Allah bizi bu fıtrat üzere yaratmakla birlikte yükümlü tutulmamızın bir gereği olarak dilediğimizi seçebilmemiz için akıl ve irade de vermiştir. Akıl ve irademizi kullanarak doğru yolu bulmamızı istemektedir.

Kur'ân-ı Kerîm'de insanın çevresine bakıp ibret almasını teşvik eden birçok âyet vardır.

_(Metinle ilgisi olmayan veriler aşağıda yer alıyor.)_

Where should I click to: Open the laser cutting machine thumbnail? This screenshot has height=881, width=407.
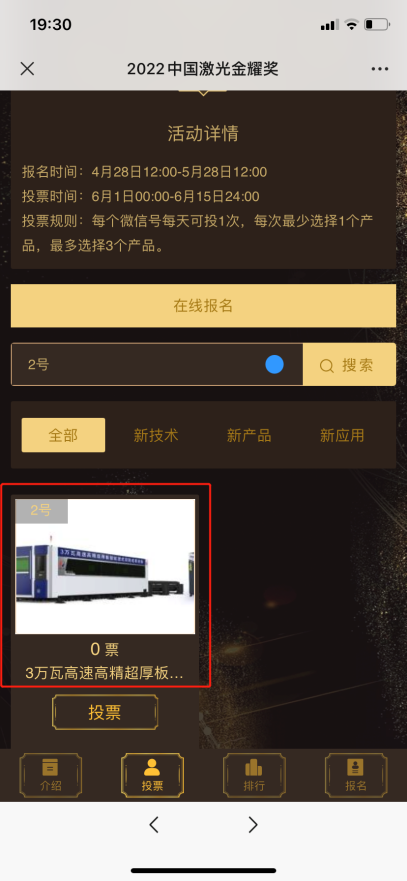click(x=105, y=566)
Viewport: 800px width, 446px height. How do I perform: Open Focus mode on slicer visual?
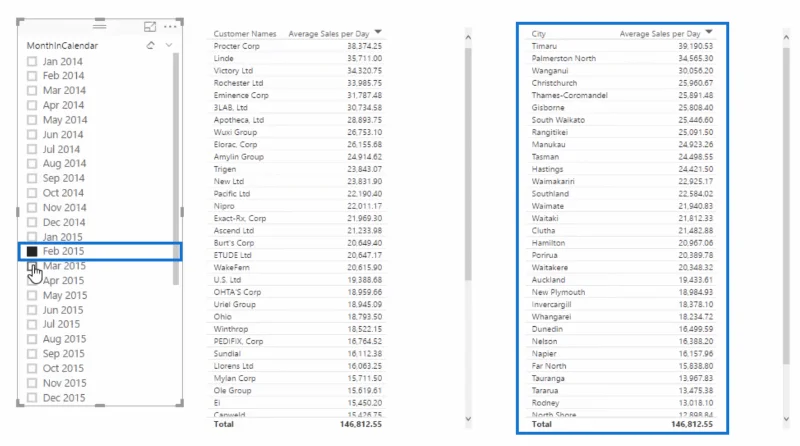pyautogui.click(x=150, y=27)
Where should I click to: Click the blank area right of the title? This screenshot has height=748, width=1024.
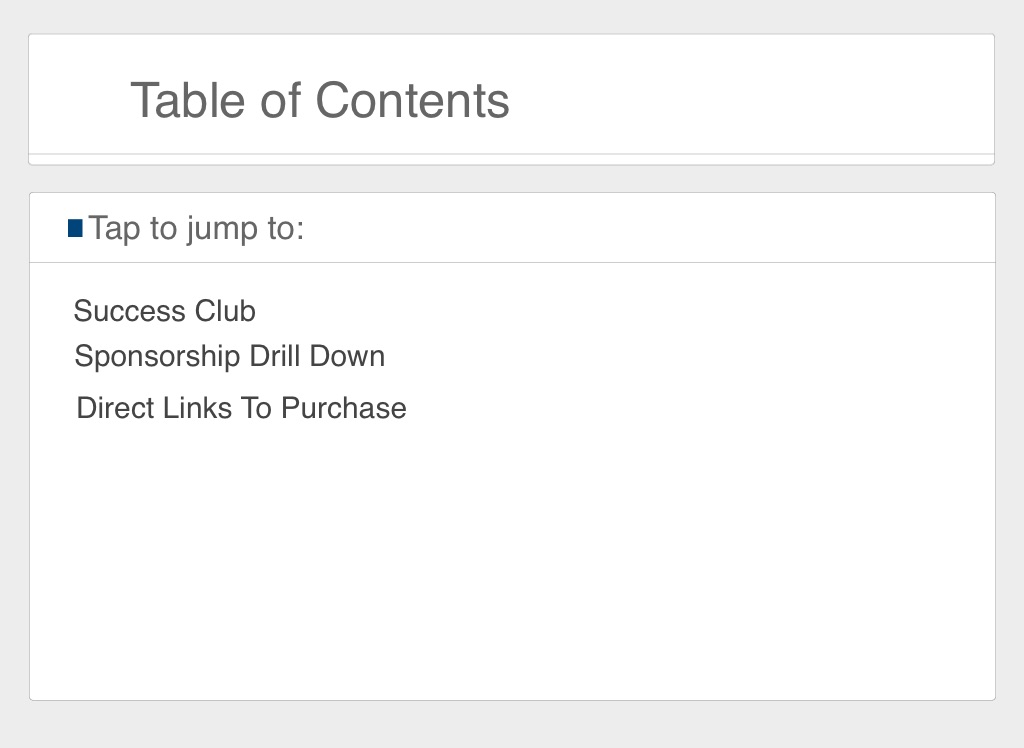[750, 100]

"İnsan (bir kere) yiyeceğine baksın. (Nasıl) biz suyu döktükçe döktük. Sonra toprağı güzelce yardık, orada bitirdik;' tâne(ler), üzümler, yoncalar, zeytinler, hurmalar, iri ve sık ağaçlı bahçeler, meyvalar ve çayırları sizin ve hayvanlarınızın geçimi için"(Abese, 80/24-32). " Allah gökten bir su indirdi, onunla yeri ölümünden sonra diriltti. Şüphesiz bunda işiten bir kavim için bir âyet (Allah'ın kudretine işaret) vardır. Hayvanlarda da sizin için ibret (alınacak dersler) vardır. Onların karınlarından, fers (yarı sindirilmiş gıdalar) ile kan arasından (çıkardığımız) hâlis, içenlere (içimi) kolay süt içiriyoruz" (en-Nahl, 16/65-66).

Yüce Allah bu delilleri gözler önüne sererek insanlara yol göstermektedir.

Peygamberler, öğüt vermek, mucizeler göstermek sûretiyle insanları hakka dâvet ederler. Hidâyet yolunu gösterirler ama, hidâyetin yaratıcısı, Allah'ın kendisidir. Hidâyet vermek O'na âittir:

"Ey Peygamber sen, sevdiğini doğru yola iletemezsin; fakat Allah dilediğini doğru yola iletir. O, yola gelecek olanları daha iyi bilir" (el-Kasas, 28/56).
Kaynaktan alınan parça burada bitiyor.